● Task to complete: Format the records below as a numbered list, starting at the line that contains "The image size" and running through the end of the records. Leave out blank lines and the pictures.

Screenshot and document pointing data:
◆ ◆ ◆ ◆

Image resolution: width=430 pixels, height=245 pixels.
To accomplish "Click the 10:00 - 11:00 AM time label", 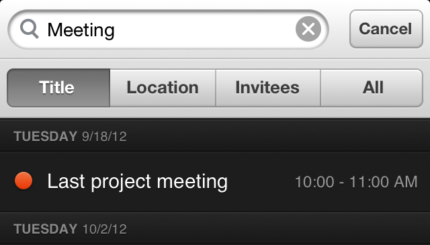I will [x=356, y=182].
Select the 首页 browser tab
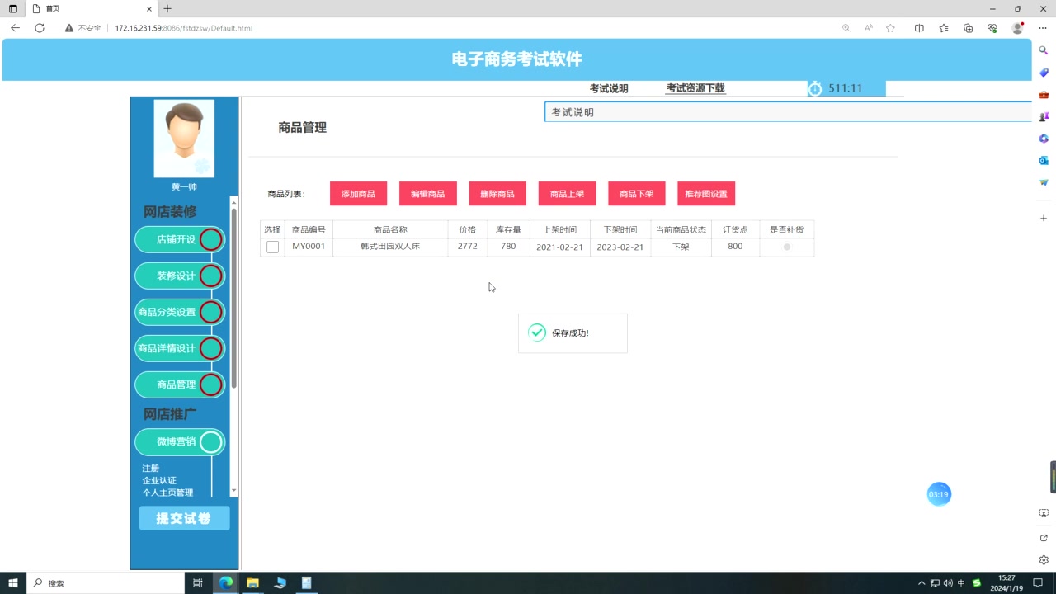 coord(52,10)
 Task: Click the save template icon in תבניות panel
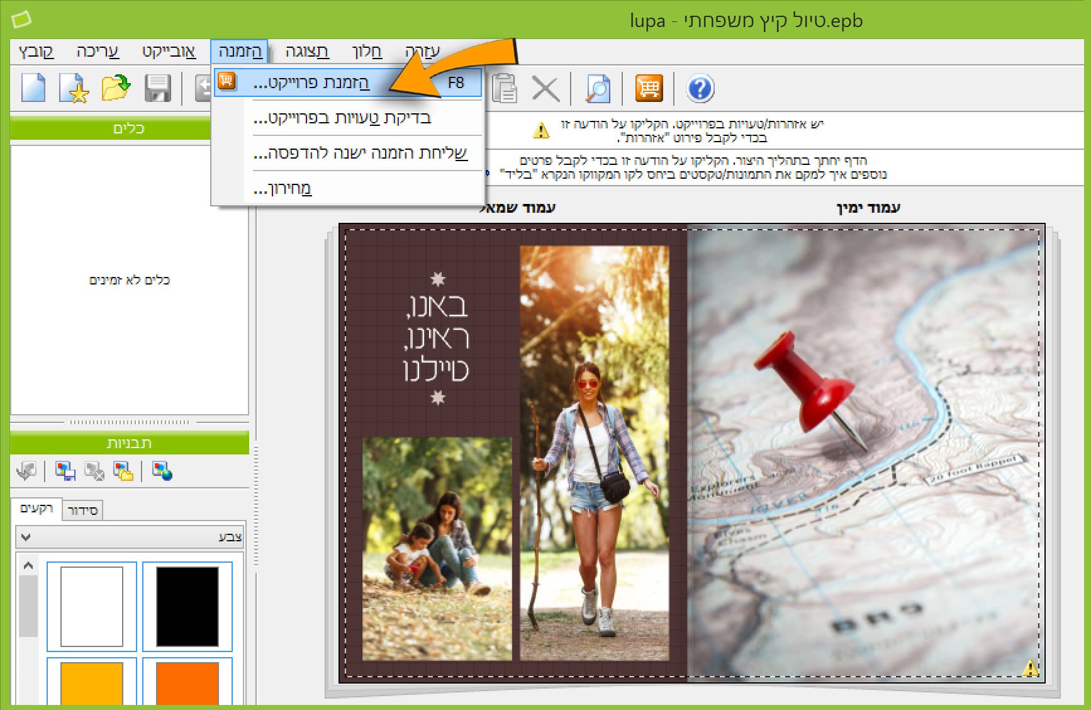65,471
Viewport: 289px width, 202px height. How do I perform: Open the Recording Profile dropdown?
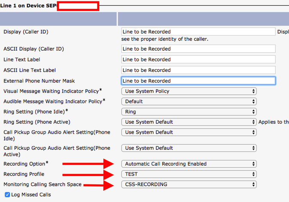pos(189,174)
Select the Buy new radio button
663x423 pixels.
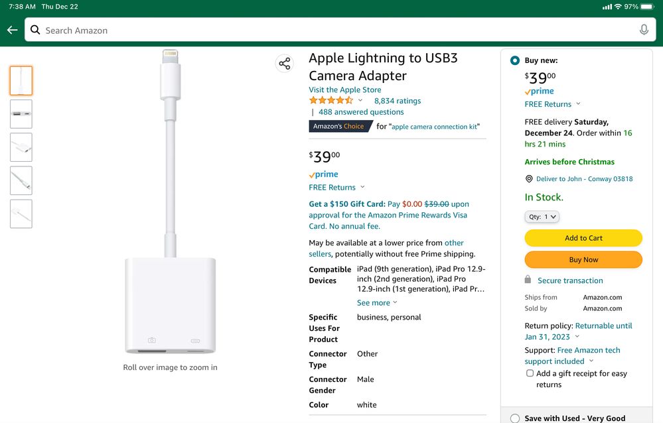(515, 60)
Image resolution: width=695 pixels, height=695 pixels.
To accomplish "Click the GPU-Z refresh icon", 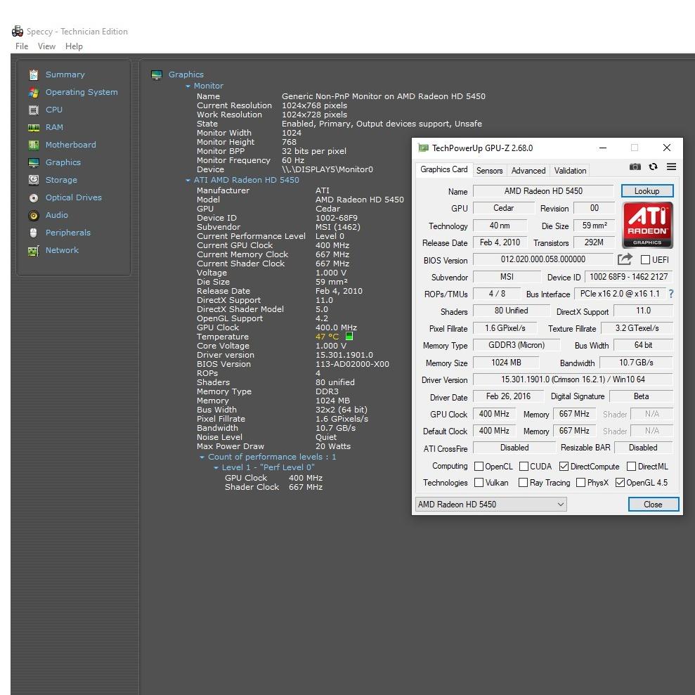I will coord(654,167).
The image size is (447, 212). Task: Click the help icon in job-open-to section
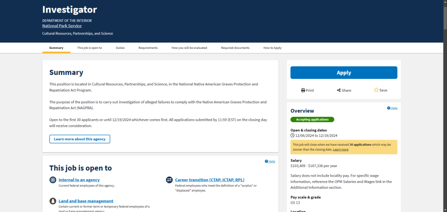266,161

◆ ◆ ◆ ◆

● Full response:
1. The image size is (447, 212). Task: Click the help icon in job-open-to section
2. 266,161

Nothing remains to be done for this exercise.